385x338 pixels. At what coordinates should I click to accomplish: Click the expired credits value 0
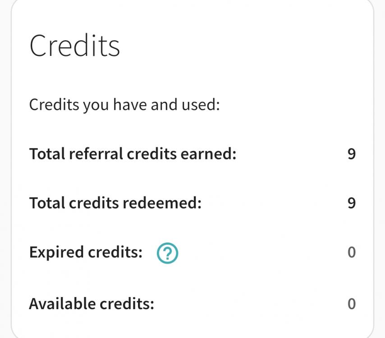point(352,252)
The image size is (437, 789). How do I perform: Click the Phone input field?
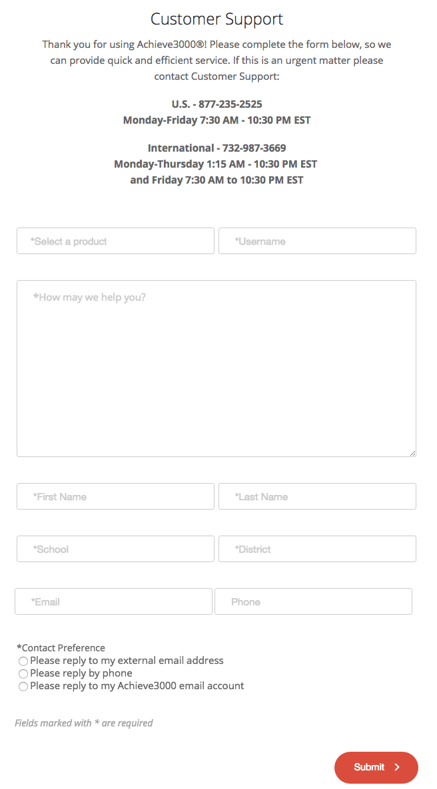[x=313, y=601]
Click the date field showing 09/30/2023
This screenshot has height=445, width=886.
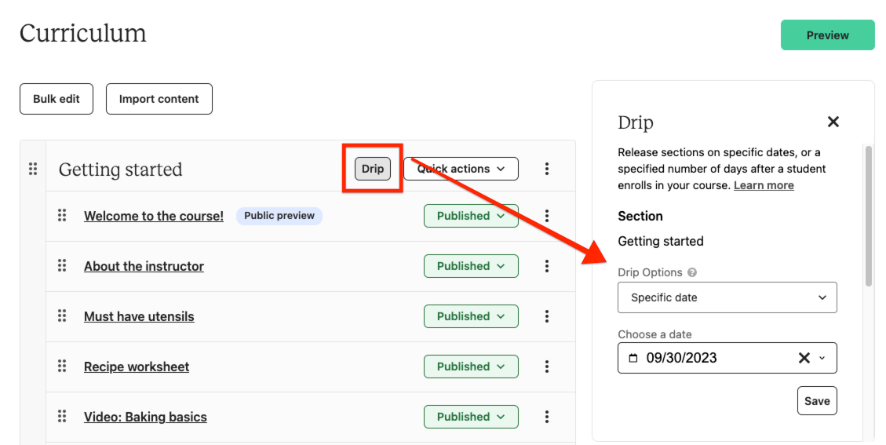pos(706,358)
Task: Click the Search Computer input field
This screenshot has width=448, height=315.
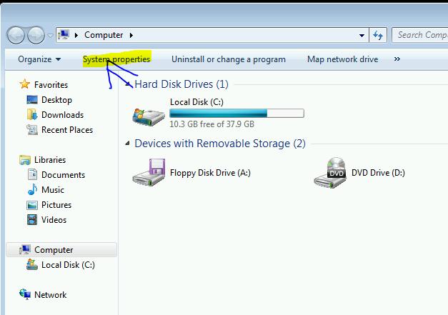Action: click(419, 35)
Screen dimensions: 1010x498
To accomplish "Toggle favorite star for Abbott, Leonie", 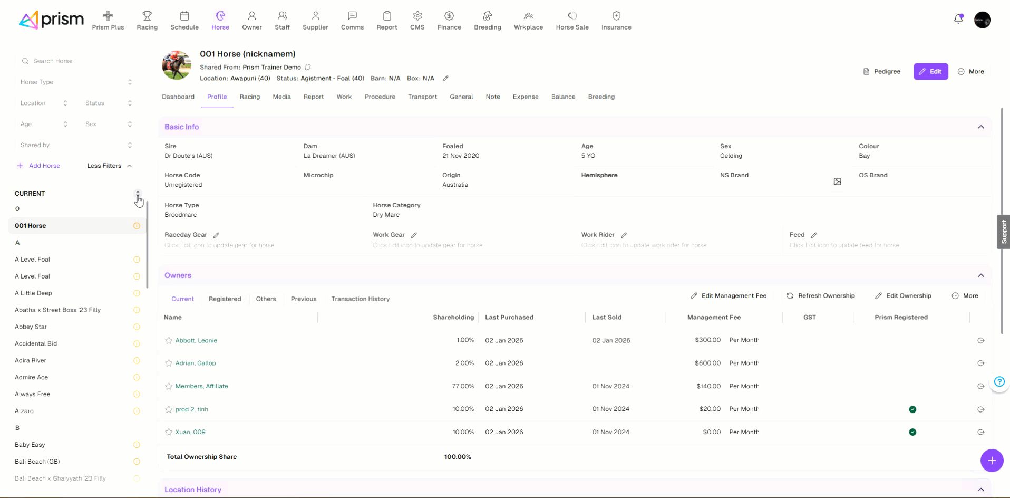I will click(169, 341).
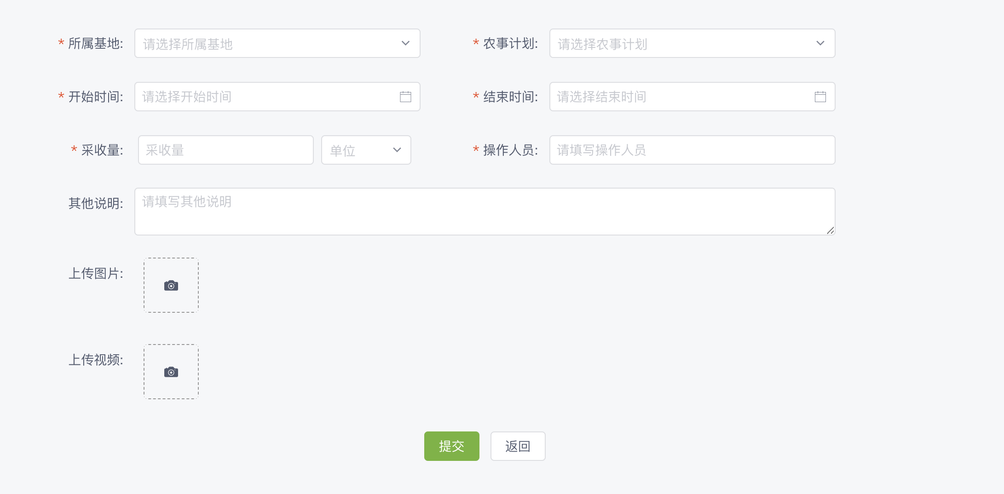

## REQUIREMENT
The line containing "Screen dimensions: 1010x498" marks the end: copy exactly every line from the start of the records up to and including it, leaving out the pictures.

## ANSWER TO THE EXERCISE
385x338 pixels. At what coordinates should I click to accomplish: Click the expired credits value 0
point(352,252)
The image size is (437, 789). How do I perform: Click the Phone input field?
[x=313, y=601]
Click the date field showing 09/30/2023
This screenshot has height=445, width=886.
pos(706,358)
Task: Click the Search Computer input field
This screenshot has width=448, height=315.
Action: click(419, 35)
Screen dimensions: 1010x498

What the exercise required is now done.